# Instructions to follow
Print the records exactly as they are written.

--- --- ---

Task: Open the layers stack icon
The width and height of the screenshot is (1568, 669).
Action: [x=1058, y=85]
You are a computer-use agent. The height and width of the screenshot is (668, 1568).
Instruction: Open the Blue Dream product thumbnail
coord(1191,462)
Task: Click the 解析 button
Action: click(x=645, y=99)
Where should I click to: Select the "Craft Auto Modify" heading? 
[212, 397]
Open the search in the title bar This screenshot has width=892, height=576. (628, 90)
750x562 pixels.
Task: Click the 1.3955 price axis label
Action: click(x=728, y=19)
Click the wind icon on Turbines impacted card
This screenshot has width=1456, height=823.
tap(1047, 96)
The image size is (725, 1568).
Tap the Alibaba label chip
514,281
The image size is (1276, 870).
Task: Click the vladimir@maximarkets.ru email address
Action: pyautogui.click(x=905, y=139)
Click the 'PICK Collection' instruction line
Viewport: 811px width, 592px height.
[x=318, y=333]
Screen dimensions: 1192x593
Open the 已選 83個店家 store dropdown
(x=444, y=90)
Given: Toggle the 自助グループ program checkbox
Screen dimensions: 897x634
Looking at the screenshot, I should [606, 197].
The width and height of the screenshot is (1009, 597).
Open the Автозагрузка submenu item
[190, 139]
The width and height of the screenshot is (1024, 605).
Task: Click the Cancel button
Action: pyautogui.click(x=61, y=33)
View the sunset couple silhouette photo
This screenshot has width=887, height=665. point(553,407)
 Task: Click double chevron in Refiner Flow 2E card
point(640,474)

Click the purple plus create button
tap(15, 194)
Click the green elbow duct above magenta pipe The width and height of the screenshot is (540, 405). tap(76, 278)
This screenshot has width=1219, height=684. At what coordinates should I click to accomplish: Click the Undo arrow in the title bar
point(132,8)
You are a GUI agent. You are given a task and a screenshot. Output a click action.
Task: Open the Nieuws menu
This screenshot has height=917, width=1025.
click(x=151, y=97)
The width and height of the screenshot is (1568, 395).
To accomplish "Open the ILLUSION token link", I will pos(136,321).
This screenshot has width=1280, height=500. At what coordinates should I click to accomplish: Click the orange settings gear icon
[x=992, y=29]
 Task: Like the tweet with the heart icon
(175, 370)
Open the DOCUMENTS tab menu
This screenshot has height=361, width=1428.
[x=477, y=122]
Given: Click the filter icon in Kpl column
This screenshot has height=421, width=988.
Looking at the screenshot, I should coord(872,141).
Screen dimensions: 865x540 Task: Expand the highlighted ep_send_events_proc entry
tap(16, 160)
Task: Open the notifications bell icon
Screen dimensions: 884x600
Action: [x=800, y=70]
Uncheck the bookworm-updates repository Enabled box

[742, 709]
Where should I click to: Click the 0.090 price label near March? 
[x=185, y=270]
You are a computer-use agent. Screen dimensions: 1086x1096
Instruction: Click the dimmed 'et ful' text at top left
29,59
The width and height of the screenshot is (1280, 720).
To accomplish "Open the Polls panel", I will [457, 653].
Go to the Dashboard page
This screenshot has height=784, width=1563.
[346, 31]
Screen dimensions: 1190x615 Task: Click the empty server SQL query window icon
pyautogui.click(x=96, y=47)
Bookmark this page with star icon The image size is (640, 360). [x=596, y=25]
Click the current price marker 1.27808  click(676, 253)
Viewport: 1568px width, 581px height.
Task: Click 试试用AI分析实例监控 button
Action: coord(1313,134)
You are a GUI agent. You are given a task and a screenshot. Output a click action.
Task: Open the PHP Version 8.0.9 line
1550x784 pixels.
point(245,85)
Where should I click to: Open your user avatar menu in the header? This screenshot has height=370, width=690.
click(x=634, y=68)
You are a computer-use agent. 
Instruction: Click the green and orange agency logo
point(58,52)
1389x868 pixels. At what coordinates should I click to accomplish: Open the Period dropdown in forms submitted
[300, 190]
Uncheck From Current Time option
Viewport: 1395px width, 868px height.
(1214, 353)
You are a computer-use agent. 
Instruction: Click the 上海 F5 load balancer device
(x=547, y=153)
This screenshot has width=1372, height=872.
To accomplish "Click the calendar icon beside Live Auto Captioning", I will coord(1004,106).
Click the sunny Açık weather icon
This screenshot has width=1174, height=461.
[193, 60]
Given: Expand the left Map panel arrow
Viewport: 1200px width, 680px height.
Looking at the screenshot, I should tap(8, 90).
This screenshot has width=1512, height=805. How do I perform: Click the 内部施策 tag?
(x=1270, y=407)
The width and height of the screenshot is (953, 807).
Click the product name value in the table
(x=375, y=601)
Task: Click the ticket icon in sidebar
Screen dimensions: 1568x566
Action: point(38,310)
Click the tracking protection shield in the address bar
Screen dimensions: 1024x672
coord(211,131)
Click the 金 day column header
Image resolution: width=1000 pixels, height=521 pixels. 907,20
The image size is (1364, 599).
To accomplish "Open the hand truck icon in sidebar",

--- --- ---

# Exercise answer
Task: Open the layers stack icon
The width and height of the screenshot is (1568, 669).
Action: [x=1058, y=85]
You are a computer-use agent. The height and width of the screenshot is (668, 1568).
Instruction: Open the Blue Dream product thumbnail
coord(1191,462)
Task: Click the 解析 button
Action: click(x=645, y=99)
Where should I click to: Select the "Craft Auto Modify" heading? 
[212, 397]
Open the search in the title bar This screenshot has width=892, height=576. (628, 90)
750x562 pixels.
Task: Click the 1.3955 price axis label
Action: click(x=728, y=19)
Click the wind icon on Turbines impacted card
This screenshot has width=1456, height=823.
tap(1047, 96)
The image size is (725, 1568).
Tap the Alibaba label chip
514,281
The image size is (1276, 870).
Task: Click the vladimir@maximarkets.ru email address
Action: pyautogui.click(x=905, y=139)
Click the 'PICK Collection' instruction line
Viewport: 811px width, 592px height.
[x=318, y=333]
Screen dimensions: 1192x593
Open the 已選 83個店家 store dropdown
(x=444, y=90)
Given: Toggle the 自助グループ program checkbox
Screen dimensions: 897x634
Looking at the screenshot, I should [606, 197].
The width and height of the screenshot is (1009, 597).
Open the Автозагрузка submenu item
[190, 139]
The width and height of the screenshot is (1024, 605).
Task: Click the Cancel button
Action: pyautogui.click(x=61, y=33)
View the sunset couple silhouette photo
This screenshot has width=887, height=665. point(553,407)
 Task: Click double chevron in Refiner Flow 2E card
point(640,474)

Click the purple plus create button
tap(15, 194)
Click the green elbow duct above magenta pipe The width and height of the screenshot is (540, 405). tap(76, 278)
This screenshot has width=1219, height=684. At what coordinates should I click to accomplish: Click the Undo arrow in the title bar
point(132,8)
You are a GUI agent. You are given a task and a screenshot. Output a click action.
Task: Open the Nieuws menu
This screenshot has height=917, width=1025.
click(x=151, y=97)
The width and height of the screenshot is (1568, 395).
To accomplish "Open the ILLUSION token link", I will pos(136,321).
This screenshot has width=1280, height=500. At what coordinates should I click to accomplish: Click the orange settings gear icon
[x=992, y=29]
 Task: Like the tweet with the heart icon
(175, 370)
Open the DOCUMENTS tab menu
This screenshot has height=361, width=1428.
[x=477, y=122]
Given: Click the filter icon in Kpl column
This screenshot has height=421, width=988.
Looking at the screenshot, I should coord(872,141).
Screen dimensions: 865x540 Task: Expand the highlighted ep_send_events_proc entry
tap(16, 160)
Task: Open the notifications bell icon
Screen dimensions: 884x600
Action: [x=800, y=70]
Uncheck the bookworm-updates repository Enabled box

[742, 709]
Where should I click to: Click the 0.090 price label near March? 
[x=185, y=270]
You are a computer-use agent. Screen dimensions: 1086x1096
Instruction: Click the dimmed 'et ful' text at top left
29,59
The width and height of the screenshot is (1280, 720).
To accomplish "Open the Polls panel", I will [457, 653].
Go to the Dashboard page
This screenshot has height=784, width=1563.
[346, 31]
Screen dimensions: 1190x615 Task: Click the empty server SQL query window icon
pyautogui.click(x=96, y=47)
Bookmark this page with star icon The image size is (640, 360). [x=596, y=25]
Click the current price marker 1.27808  click(676, 253)
Viewport: 1568px width, 581px height.
Task: Click 试试用AI分析实例监控 button
Action: coord(1313,134)
You are a GUI agent. You are given a task and a screenshot. Output a click action.
Task: Open the PHP Version 8.0.9 line
1550x784 pixels.
point(245,85)
Where should I click to: Open your user avatar menu in the header? This screenshot has height=370, width=690.
click(x=634, y=68)
You are a computer-use agent. 
Instruction: Click the green and orange agency logo
point(58,52)
1389x868 pixels. At what coordinates should I click to accomplish: Open the Period dropdown in forms submitted
[300, 190]
Uncheck From Current Time option
Viewport: 1395px width, 868px height.
(1214, 353)
You are a computer-use agent. 
Instruction: Click the 上海 F5 load balancer device
(x=547, y=153)
This screenshot has width=1372, height=872.
To accomplish "Click the calendar icon beside Live Auto Captioning", I will coord(1004,106).
Click the sunny Açık weather icon
This screenshot has width=1174, height=461.
[193, 60]
Given: Expand the left Map panel arrow
Viewport: 1200px width, 680px height.
Looking at the screenshot, I should tap(8, 90).
This screenshot has width=1512, height=805. How do I perform: Click the 内部施策 tag?
(x=1270, y=407)
The width and height of the screenshot is (953, 807).
Click the product name value in the table
(x=375, y=601)
Task: Click the ticket icon in sidebar
Screen dimensions: 1568x566
Action: point(38,310)
Click the tracking protection shield in the address bar
Screen dimensions: 1024x672
coord(211,131)
Click the 金 day column header
Image resolution: width=1000 pixels, height=521 pixels. 907,20
The image size is (1364, 599).
To accomplish "Open the hand truck icon in sidebar",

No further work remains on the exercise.